-- Source material follows --

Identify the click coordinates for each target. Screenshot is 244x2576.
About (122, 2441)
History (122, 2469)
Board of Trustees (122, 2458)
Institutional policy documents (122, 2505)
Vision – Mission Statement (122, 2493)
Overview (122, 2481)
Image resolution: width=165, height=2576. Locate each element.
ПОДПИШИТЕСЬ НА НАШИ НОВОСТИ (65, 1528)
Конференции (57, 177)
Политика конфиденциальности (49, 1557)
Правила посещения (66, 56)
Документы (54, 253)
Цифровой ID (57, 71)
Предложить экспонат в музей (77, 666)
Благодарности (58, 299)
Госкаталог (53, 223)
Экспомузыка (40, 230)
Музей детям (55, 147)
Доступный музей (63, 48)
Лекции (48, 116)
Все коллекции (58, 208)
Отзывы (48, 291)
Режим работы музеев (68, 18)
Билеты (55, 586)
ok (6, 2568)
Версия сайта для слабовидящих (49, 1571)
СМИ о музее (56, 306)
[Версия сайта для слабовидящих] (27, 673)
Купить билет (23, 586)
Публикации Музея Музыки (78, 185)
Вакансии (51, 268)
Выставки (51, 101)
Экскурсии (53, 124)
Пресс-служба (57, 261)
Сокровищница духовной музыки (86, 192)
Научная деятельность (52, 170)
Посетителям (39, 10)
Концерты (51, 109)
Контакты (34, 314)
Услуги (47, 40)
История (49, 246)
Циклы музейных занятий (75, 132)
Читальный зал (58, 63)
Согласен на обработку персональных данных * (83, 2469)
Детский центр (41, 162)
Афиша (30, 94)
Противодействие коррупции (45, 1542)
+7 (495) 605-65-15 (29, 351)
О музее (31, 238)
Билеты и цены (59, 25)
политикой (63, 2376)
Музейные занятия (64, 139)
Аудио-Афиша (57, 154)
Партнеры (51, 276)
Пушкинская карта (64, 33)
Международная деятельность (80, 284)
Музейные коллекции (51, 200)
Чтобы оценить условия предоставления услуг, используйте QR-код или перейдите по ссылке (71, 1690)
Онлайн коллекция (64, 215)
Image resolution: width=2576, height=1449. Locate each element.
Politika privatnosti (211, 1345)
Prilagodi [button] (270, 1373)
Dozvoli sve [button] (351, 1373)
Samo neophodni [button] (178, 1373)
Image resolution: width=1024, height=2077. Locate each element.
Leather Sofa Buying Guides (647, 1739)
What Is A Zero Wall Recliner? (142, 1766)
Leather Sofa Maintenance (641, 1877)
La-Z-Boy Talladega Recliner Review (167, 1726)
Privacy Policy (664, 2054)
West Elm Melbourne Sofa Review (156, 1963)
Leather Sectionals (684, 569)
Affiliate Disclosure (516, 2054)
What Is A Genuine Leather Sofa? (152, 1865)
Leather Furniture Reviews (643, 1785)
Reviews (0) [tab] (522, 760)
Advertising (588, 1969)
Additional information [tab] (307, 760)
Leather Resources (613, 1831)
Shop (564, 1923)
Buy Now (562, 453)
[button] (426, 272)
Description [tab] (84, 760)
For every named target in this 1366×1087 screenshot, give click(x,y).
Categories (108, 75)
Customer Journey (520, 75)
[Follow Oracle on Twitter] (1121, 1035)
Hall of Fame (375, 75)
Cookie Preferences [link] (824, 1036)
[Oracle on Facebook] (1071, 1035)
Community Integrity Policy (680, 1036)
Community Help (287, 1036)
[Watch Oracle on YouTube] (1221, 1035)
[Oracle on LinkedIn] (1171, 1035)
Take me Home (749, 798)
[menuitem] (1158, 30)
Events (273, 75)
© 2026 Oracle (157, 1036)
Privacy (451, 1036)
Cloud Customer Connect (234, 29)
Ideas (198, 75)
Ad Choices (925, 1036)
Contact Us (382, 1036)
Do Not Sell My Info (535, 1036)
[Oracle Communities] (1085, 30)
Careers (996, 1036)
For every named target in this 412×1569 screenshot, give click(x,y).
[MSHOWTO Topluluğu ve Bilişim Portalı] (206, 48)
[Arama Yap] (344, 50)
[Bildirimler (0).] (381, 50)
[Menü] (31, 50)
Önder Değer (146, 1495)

-- Source material concluded --

[About this exercise]
Give the material above again in its entirety, exactly as it appears.

[Answer to this problem]
Identify the click coordinates for each target. Screenshot is 244x2576.
About (122, 2441)
History (122, 2469)
Board of Trustees (122, 2458)
Institutional policy documents (122, 2505)
Vision – Mission Statement (122, 2493)
Overview (122, 2481)
Image resolution: width=165, height=2576. Locate each element.
ПОДПИШИТЕСЬ НА НАШИ НОВОСТИ (65, 1528)
Конференции (57, 177)
Политика конфиденциальности (49, 1557)
Правила посещения (66, 56)
Документы (54, 253)
Цифровой ID (57, 71)
Предложить экспонат в музей (77, 666)
Благодарности (58, 299)
Госкаталог (53, 223)
Экспомузыка (40, 230)
Музей детям (55, 147)
Доступный музей (63, 48)
Лекции (48, 116)
Все коллекции (58, 208)
Отзывы (48, 291)
Режим работы музеев (68, 18)
Билеты (55, 586)
ok (6, 2568)
Версия сайта для слабовидящих (49, 1571)
СМИ о музее (56, 306)
[Версия сайта для слабовидящих] (27, 673)
Купить билет (23, 586)
Публикации Музея Музыки (78, 185)
Вакансии (51, 268)
Выставки (51, 101)
Экскурсии (53, 124)
Пресс-служба (57, 261)
Сокровищница духовной музыки (86, 192)
Научная деятельность (52, 170)
Посетителям (39, 10)
Концерты (51, 109)
Контакты (34, 314)
Услуги (47, 40)
История (49, 246)
Циклы музейных занятий (75, 132)
Читальный зал (58, 63)
Согласен на обработку персональных данных * (83, 2469)
Детский центр (41, 162)
Афиша (30, 94)
Противодействие коррупции (45, 1542)
+7 (495) 605-65-15 (29, 351)
О музее (31, 238)
Билеты и цены (59, 25)
политикой (63, 2376)
Музейные занятия (64, 139)
Аудио-Афиша (57, 154)
Партнеры (51, 276)
Пушкинская карта (64, 33)
Международная деятельность (80, 284)
Музейные коллекции (51, 200)
Чтобы оценить условия предоставления услуг, используйте QR-код или перейдите по ссылке (71, 1690)
Онлайн коллекция (64, 215)
Image resolution: width=2576, height=1449. Locate each element.
Politika privatnosti (211, 1345)
Prilagodi [button] (270, 1373)
Dozvoli sve [button] (351, 1373)
Samo neophodni [button] (178, 1373)
Image resolution: width=1024, height=2077. Locate each element.
Leather Sofa Buying Guides (647, 1739)
What Is A Zero Wall Recliner? (142, 1766)
Leather Sofa Maintenance (641, 1877)
La-Z-Boy Talladega Recliner Review (167, 1726)
Privacy Policy (664, 2054)
West Elm Melbourne Sofa Review (156, 1963)
Leather Sectionals (684, 569)
Affiliate Disclosure (516, 2054)
What Is A Genuine Leather Sofa? (152, 1865)
Leather Furniture Reviews (643, 1785)
Reviews (0) [tab] (522, 760)
Advertising (588, 1969)
Additional information [tab] (307, 760)
Leather Resources (613, 1831)
Shop (564, 1923)
Buy Now (562, 453)
[button] (426, 272)
Description [tab] (84, 760)
For every named target in this 1366×1087 screenshot, give click(x,y).
Categories (108, 75)
Customer Journey (520, 75)
[Follow Oracle on Twitter] (1121, 1035)
Hall of Fame (375, 75)
Cookie Preferences [link] (824, 1036)
[Oracle on Facebook] (1071, 1035)
Community Integrity Policy (680, 1036)
Community Help (287, 1036)
[Watch Oracle on YouTube] (1221, 1035)
[Oracle on LinkedIn] (1171, 1035)
Take me Home (749, 798)
[menuitem] (1158, 30)
Events (273, 75)
© 2026 Oracle (157, 1036)
Privacy (451, 1036)
Cloud Customer Connect (234, 29)
Ideas (198, 75)
Ad Choices (925, 1036)
Contact Us (382, 1036)
Do Not Sell My Info (535, 1036)
[Oracle Communities] (1085, 30)
Careers (996, 1036)
For every named target in this 412×1569 screenshot, give click(x,y).
[MSHOWTO Topluluğu ve Bilişim Portalı] (206, 48)
[Arama Yap] (344, 50)
[Bildirimler (0).] (381, 50)
[Menü] (31, 50)
Önder Değer (146, 1495)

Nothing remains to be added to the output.